Illnesses may be rooted not only in a child’s genes, but also within environmental, genetic, social and cultural influences. This combination of factors underscores the need for a comprehensive approach to personalized medicine that includes assessment at the molecular, cellular, tissue and organ, and community levels.
Integrated into Every Service
The Personalized Medicine Initiative is not a separate service of the health system, but is woven into all hospital service lines and outpatient centers to optimize and personalize care.
The PMI is focusing on emerging imaging technologies, with current focuses on 3D printing and surface imaging, to tailor care to specific patient characteristics. 3D models can be used to create personalized medical devices and serve as important tools guiding surgeons in the diagnosis and treatment of congenital heart defects and other medical challenges.
Surface imaging systems provide visual reference to capture anatomically precise images for surgical assessment and intervention. The sequential-3D systems support plastic surgeons in optimizing care practice for patients with craniofacial differences and more. The team is also assessing the potential of virtual reality and augmented reality, along with other emerging technologies.
Biobanks and Tissue Repository
The hospital’s biobank and tissue repository is an essential resource for personalized medicine research efforts, enabling the study of both health and disease over time. The Nicklaus Children’s biobank collects samples and health information from volunteers, regardless of health history. Once a participant becomes part of the Biobank, he or she contributes to ongoing health research.
The biobank partners with national leaders on specimen storage, management and integration with participant health information.
Pediatric Genomic Medicine
The hospital is the beneficiary of a generous contribution from philanthropist Denny Sanford and Sanford Health to launch concerted efforts in pediatric genomic medicine. In addition, Nicklaus Children’s is a member of the Sanford Children’s Genomics Consortium, a group of seven children’s hospitals from around the U.S. committed to assuring that children benefit from the promise of genomics.
The following are projects currently in development:
- Utilization of rapid whole genome sequencing for children receiving care in the hospital’s three intensive care units to support diagnosis and treatment of this critically ill population.

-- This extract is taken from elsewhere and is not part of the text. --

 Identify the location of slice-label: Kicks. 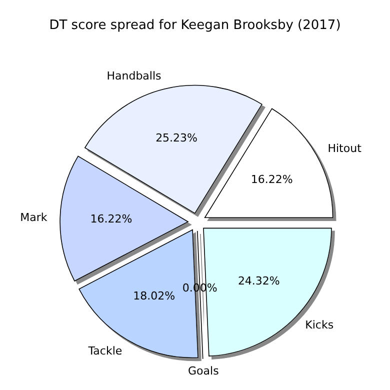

- Development of whole genome sequencing to help patients and families on a “diagnostic odyssey” – a protracted search for a diagnosis of what may be a rare genetic condition – offering answers to help them move forward with medical care.
- Implementing pharmacogenomics or matching a patient’s genetics to support medication selection.
Minority populations, including Hispanics and African Americans, are underrepresented in genomics. An estimated 96 percent of all known genetic information comes from people of Northern European heritage. In a multi-ethnic community like South Florida, this creates challenges in applying genomics to medicine.
Research studies within the PMI will garner information that will help build a database of common genomes from underrepresented minorities to support understanding of the population’s predisposition to certain diseases and responses to medications.
Patients and families do best in a care environment sensitive to cultural needs. Nicklaus Children’s is developing a curriculum for staff and trainees to support cultural competency to enhance support South Florida’s diverse patient population as well as the many international patients who receive care at the hospital.
Community Outreach and Education
This focus is aimed at building health literacy, competency and awareness about personalized medicine in South Florida patient and provider populations.
A model is the hospital’s Victor Center for the Prevention of Jewish Genetic Diseases. This center hosts genetic screening and biobanking recruitment events to support identification of those who may be carriers of Jewish genetic diseases and provide counseling and support.
Nicklaus Children's Health System is a Continuing Medical Education provider accredited with commendation by the Accreditation Council for Continuing Medical Education (ACCME). The health system sponsors several regularly scheduled series and yearly conferences at Nicklaus Children's Hospital and in the community.
Policy and Health Economics
Personalized medicine seeks to reduce the burden of disease by targeting prevention and treatment more effectively. By improving the ability to predict and account for individual differences in disease diagnosis, experience and therapy response, personalized medicine offers hope for reducing the duration and severity of illness and improving success rates. It may also reduce healthcare costs by improving clinician’s ability to quickly and reliably identify effective therapies.